As for October, traditionally a month of high steel consumption in China, there is room for further growth in steel demand, he added, as most construction companies will ramp up construction projects as long as the weather remains cool and mild. End-users of steel will replenish raw materials as their current stocks of steel are rather low.

Meanwhile, the liquidity of financial assets in China continues to improve with the growth of government tax revenues, and national investment in infrastructure and manufacturing has increased in recent months, providing solid support for steel prices.
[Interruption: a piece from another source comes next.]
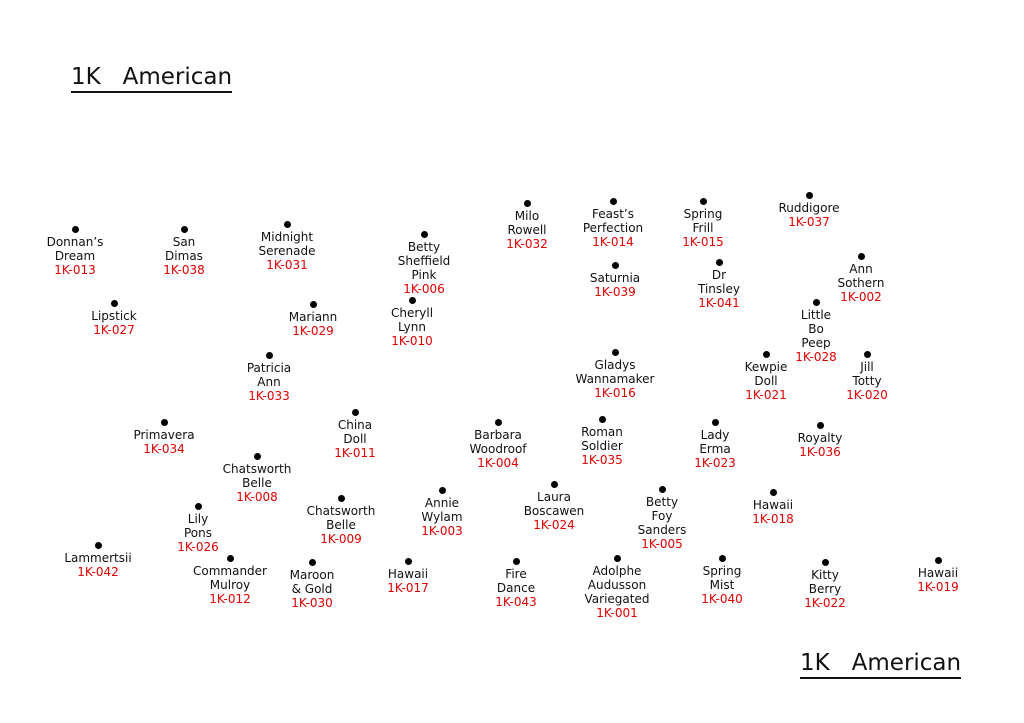  Describe the element at coordinates (75, 249) in the screenshot. I see `plant-name: Donnan’s Dream` at that location.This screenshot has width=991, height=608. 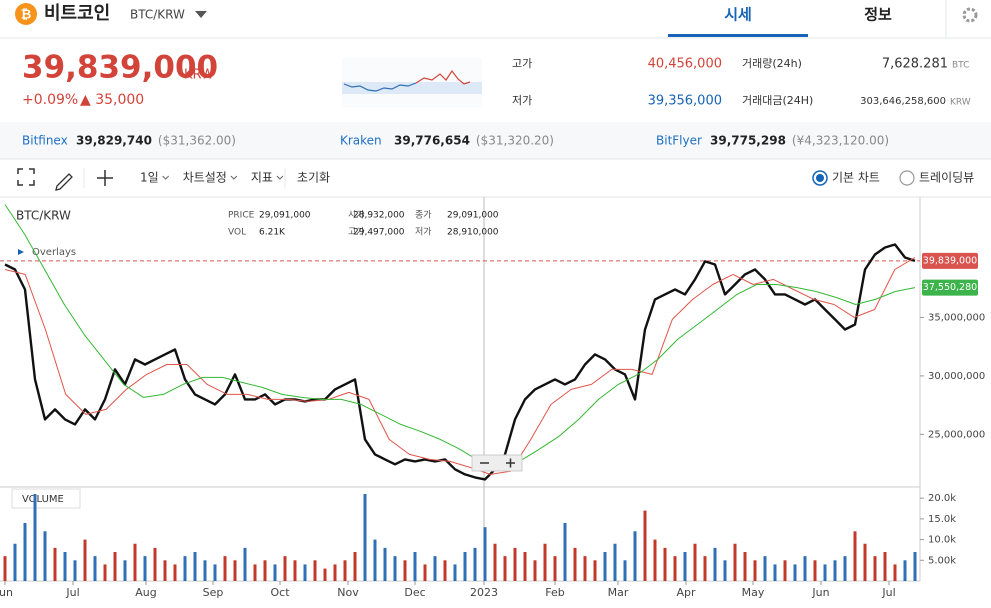 What do you see at coordinates (77, 14) in the screenshot?
I see `coin-name: 비트코인` at bounding box center [77, 14].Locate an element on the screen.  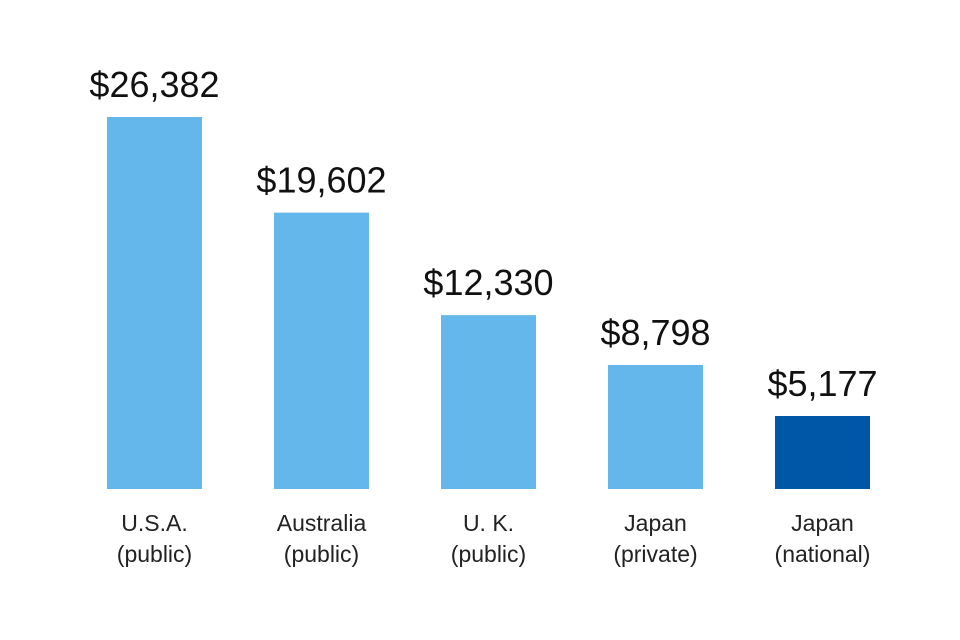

On the other hand, according to Mysteel, the supply of steel on the domestic market is likely to decrease in the coming months, and this will also lead to an increase in steel prices.

Of the 247 domestic steel mills monitored by Mysteel, only about half made some profit on their finished steel in September, and many teetered on the brink of losing money — a situation that has already prompted steelmakers to refrain from ramping up production, Wang said. .

Given the steel mills' voluntary production cuts and their challenge to keep total steel production lower this year than last year, Mysteel estimates China's steel production will rise slightly to 86.5mt in October before staying below 80.4mt. million tons in October. November and December are close to the lowest levels this year.

In addition to improving the balance between supply and demand, higher commodity prices could also support steel prices, Wang added. Widespread production shutdowns at coal and iron ore mines following frequent accidents are likely to lead to shortages of these commodities amid steelmakers' demand for restocking.

“Steel mills have a key opportunity to manage rising steel prices through sensible production cuts,” Wang commented. “After falling for almost six straight months, domestic steel prices now have a chance to bounce back, thanks to stronger fundamentals and supportive macroeconomic policies,” he said. “And if the government strengthens its fiscal support policy and if domestic lockdowns to contain COVID can be avoided, prices will gain more momentum,” he concluded.